Prima della sua partenza ero andato a salutarlo e gli avevo consegnato una lettera da leggere in aereo, nella quale gli dicevo che l’ultimo giorno del hajj (il pellegrinaggio alla Mecca – ndr) gli sarei stato vicino nella preghiera, mentre assieme alle altre centinaia di migliaia di fedeli, sulla collina dominante la Kaaba si sarebbe raccolto in meditazione al cospetto del nostro Dio.

Al suo ritorno, sentii che aveva fatto un’esperienza di apertura straordinaria, andando al di là della sua stessa religione. Nell’intervista disse che laggiù aveva promesso ad Allah che avrebbe dedicato gli ultimi anni della sua vita alla riconciliazione tra cristiani e musulmani.

Fu allora che cominciammo entrambi a incontrare insieme cristiani e musulmani. Un viaggio all’interno del Paese ci diede l’occasione di conoscerci meglio e di stupire più di una persona, che osservava l’insolita immagine di due uomini religiosi, uno con addosso il boubou (abito lungo) tipicamente musulmano, l’altro nel saio francescano. Il nostro duo itinerante parlava da sé e preparava i cuori alle parole di amicizia che Dio si aspettava dai suoi figli divisi.

┄┄┄┄┄┄┄┄┄┄

[Compiti da svolgere]
1 - Secondo il brano, che cosa aveva promesso ad Allah durante il pellegrinaggio alla Mecca l'uomo di cui si parla?
2 - Ricopia senza modifiche il tratto del brano che va da "Prima della sua" fino a "tra cristiani e musulmani.".
Per rispondere ci si basa unicamente sul brano, senza altre fonti.

[Sezione dati]

┄┄┄┄┄┄┄┄┄┄

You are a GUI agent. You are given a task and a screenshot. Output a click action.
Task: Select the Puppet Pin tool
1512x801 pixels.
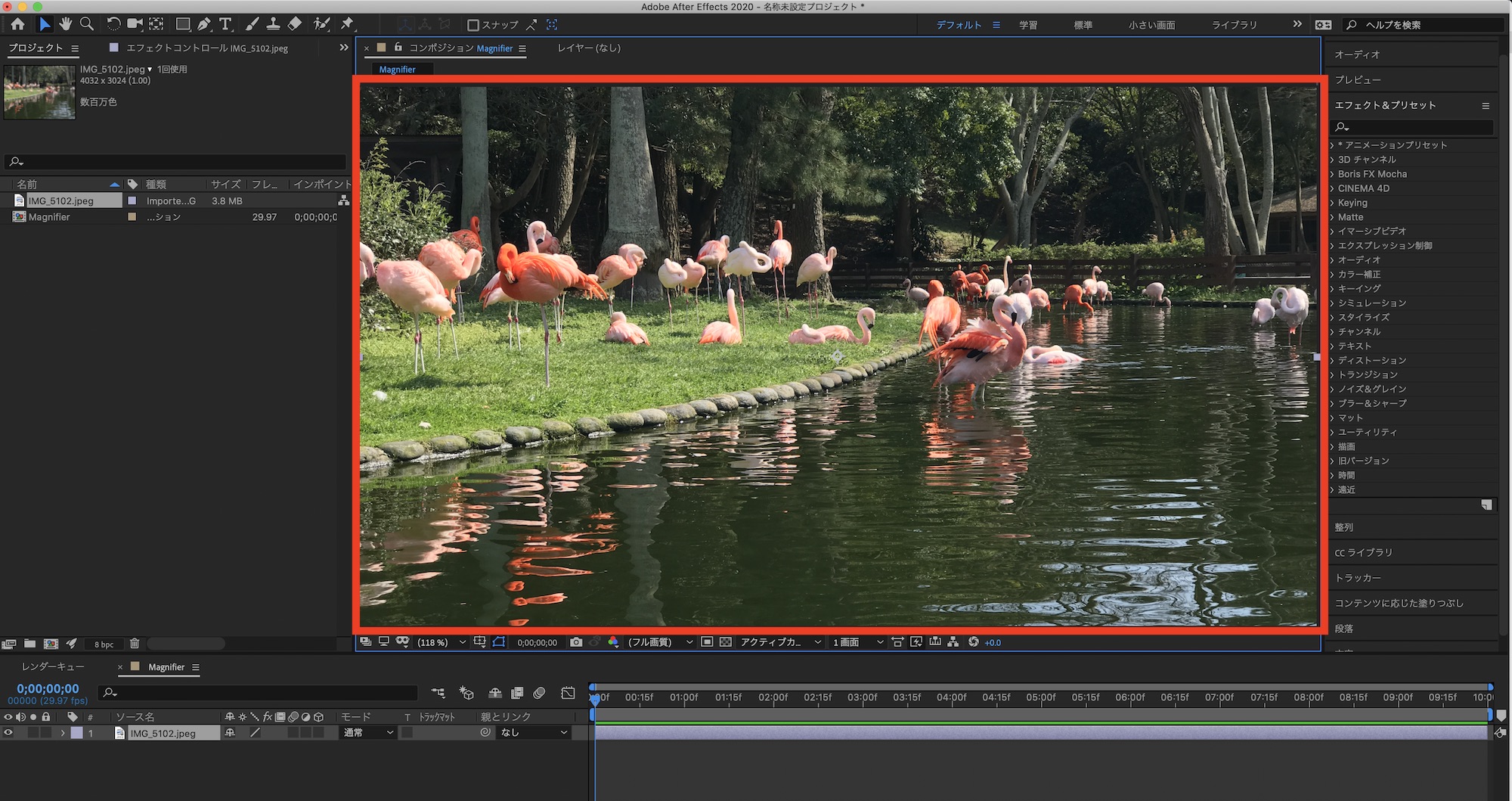(x=347, y=24)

┄┄┄┄┄┄┄┄┄┄

[Risposte per compito]
1 - Aveva promesso di dedicare gli ultimi anni della sua vita alla riconciliazione tra cristiani e musulmani.

2 -
Prima della sua partenza ero andato a salutarlo e gli avevo consegnato una lettera da leggere in aereo, nella quale gli dicevo che l’ultimo giorno del hajj (il pellegrinaggio alla Mecca – ndr) gli sarei stato vicino nella preghiera, mentre assieme alle altre centinaia di migliaia di fedeli, sulla collina dominante la Kaaba si sarebbe raccolto in meditazione al cospetto del nostro Dio.

Al suo ritorno, sentii che aveva fatto un’esperienza di apertura straordinaria, andando al di là della sua stessa religione. Nell’intervista disse che laggiù aveva promesso ad Allah che avrebbe dedicato gli ultimi anni della sua vita alla riconciliazione tra cristiani e musulmani.